MATERIAL SUPPLIED ->
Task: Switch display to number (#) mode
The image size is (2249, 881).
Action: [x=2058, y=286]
--
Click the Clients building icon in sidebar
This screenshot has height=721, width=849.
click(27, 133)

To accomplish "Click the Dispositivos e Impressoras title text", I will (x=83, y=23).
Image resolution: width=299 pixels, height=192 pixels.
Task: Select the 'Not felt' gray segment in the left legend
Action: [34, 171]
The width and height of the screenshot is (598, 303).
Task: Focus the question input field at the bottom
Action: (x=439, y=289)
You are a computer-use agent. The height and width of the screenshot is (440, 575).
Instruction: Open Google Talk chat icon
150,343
==
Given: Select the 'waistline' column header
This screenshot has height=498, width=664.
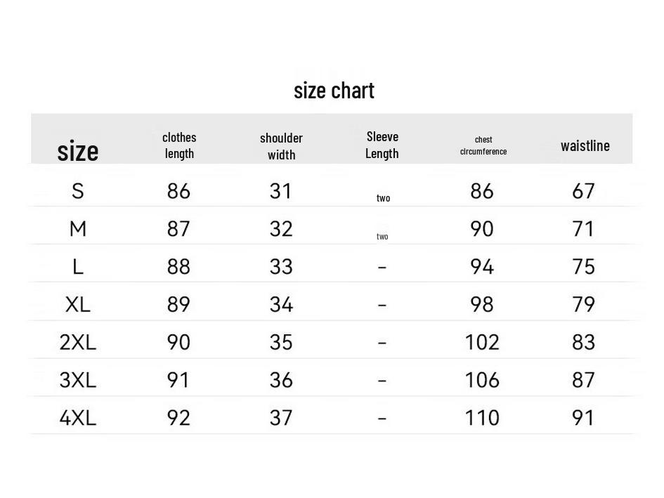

WHAT YOU WILL DO -> Among the entries above, find the line with "Given: Select the 'waistline' column header" and the line with "This screenshot has height=498, width=664."; give again exactly these two lines and all lines between them.

YOUR RESPONSE ->
Given: Select the 'waistline' column header
This screenshot has height=498, width=664.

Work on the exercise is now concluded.